2.) Got suspended for trieing to 3-D this geek who was trieing to be funny at my expense, my mate was supposed to grab him but he didnt & the kid ended hitting his face on the table lol

 

3.) Going to a FWA show in 2004 & having CM Punk say I look cool when wearing red addidas tracksuit bottoms & the rocks just bring it tanktop, I also had a blonde highlighted hair with red viser hat I look the dog bollox lol

 

4.) Most recently Ive started wearing my Straight Edge Society t-shirt to a rock pub I go to & start preeching to people that Im Straight Edge so that makes me better then u

 

im straight edge and preach too. wow, sounds like me minus the fwa show and cm punk complimenting me lol

 

Sorry, but I don't understand this 'straight edge' thing that people seem to have going on. I respect that everybody has different views, and understand why people don't want to 'poison' their bodies with drugs or other substances, bit this 'preaching' bit has me lost.

 

There are plenty of people I know who don't smoke, drink or take drugs - Does that make them all 'straight edge'?

 

I especially don't get where certain people whom refrain from smoking or use other drugs get the right to criticize people who choose to go for a beer with their mates.
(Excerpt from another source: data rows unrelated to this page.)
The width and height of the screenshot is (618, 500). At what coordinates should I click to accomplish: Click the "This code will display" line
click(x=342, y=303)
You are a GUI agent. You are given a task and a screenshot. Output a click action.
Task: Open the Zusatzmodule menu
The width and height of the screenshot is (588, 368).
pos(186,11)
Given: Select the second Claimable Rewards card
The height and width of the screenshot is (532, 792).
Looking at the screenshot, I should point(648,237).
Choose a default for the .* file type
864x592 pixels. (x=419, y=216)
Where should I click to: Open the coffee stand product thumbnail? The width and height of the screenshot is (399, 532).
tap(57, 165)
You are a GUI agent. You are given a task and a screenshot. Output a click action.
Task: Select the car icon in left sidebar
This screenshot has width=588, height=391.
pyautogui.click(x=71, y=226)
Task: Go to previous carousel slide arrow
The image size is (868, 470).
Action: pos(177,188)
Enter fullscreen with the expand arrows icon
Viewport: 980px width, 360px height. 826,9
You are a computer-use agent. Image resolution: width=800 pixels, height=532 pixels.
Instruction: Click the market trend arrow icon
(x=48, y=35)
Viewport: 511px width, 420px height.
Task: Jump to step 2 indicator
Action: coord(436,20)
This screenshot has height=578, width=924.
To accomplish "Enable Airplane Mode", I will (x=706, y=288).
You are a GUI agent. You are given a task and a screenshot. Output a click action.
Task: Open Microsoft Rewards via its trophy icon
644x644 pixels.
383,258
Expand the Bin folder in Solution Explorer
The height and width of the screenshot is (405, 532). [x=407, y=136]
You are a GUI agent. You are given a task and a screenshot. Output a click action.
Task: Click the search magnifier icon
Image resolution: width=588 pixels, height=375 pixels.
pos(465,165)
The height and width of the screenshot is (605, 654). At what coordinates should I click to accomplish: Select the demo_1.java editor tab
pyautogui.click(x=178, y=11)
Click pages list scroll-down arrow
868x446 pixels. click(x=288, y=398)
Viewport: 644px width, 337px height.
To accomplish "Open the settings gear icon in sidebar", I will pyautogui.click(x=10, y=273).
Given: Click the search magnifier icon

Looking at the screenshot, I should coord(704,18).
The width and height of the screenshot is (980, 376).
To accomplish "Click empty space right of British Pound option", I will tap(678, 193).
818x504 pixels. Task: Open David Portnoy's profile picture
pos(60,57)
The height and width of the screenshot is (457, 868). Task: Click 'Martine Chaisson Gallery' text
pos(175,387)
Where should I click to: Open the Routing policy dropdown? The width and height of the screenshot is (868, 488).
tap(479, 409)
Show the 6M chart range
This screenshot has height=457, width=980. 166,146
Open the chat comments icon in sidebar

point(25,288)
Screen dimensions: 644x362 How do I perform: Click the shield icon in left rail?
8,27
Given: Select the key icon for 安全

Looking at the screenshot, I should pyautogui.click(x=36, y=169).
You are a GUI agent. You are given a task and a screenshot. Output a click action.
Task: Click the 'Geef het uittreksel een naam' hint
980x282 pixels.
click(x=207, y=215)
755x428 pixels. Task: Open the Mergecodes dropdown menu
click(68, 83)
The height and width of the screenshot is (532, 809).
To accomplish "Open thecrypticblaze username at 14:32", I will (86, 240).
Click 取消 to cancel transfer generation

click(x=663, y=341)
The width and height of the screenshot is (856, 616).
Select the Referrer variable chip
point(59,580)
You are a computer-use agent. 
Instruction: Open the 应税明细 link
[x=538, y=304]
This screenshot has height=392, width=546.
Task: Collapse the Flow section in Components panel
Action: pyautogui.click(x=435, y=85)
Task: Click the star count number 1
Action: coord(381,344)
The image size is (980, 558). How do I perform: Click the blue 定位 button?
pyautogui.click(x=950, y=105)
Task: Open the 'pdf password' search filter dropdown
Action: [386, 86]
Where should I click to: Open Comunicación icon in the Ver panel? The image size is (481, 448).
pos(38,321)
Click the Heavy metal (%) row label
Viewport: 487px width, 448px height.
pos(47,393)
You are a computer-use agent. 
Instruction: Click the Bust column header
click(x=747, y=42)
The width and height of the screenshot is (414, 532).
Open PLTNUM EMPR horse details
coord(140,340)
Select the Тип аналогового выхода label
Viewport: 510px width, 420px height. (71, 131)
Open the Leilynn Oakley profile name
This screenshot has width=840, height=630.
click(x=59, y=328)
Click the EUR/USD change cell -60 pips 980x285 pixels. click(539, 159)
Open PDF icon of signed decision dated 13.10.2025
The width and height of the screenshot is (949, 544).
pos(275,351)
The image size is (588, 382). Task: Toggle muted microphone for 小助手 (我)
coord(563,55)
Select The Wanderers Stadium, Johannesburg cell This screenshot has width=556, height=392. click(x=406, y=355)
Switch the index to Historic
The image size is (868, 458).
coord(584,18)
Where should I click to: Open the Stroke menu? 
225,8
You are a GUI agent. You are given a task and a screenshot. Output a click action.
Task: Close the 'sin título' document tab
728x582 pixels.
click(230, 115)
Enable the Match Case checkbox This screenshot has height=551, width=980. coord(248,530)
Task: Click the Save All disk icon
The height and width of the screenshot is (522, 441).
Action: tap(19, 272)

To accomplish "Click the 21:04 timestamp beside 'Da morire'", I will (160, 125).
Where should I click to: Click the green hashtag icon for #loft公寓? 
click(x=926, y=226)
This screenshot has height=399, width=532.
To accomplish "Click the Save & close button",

It also majorly fucks me off when people believe that they are better than other people because they choose to live a 'straight edge' lifestyle.

 

It's fucking gay - my Gran doesn't smoke or drink and warns me about the dangers of drinking and, when I used to smoke, cigarettes. But that's different, she's not pretending to be a heel wrestler - she's genuinely concerned and is voicing her opinion.

 

Now if you can please clarify what you mean by the use of the term "preach" then I'd be very grateful.

 

Please understand that I'm not tarnishing all you SE lot with the same negative brush;I just don't understand the ones who use it as a "Better than you" status. In fact, I was talking to a lad who claimed to be straight edge back at Leeds Fest a few years ago whilst he was drinking a can of Carling, and just hours before he was sniffing poppers.

 

Apologies for derailing the thread.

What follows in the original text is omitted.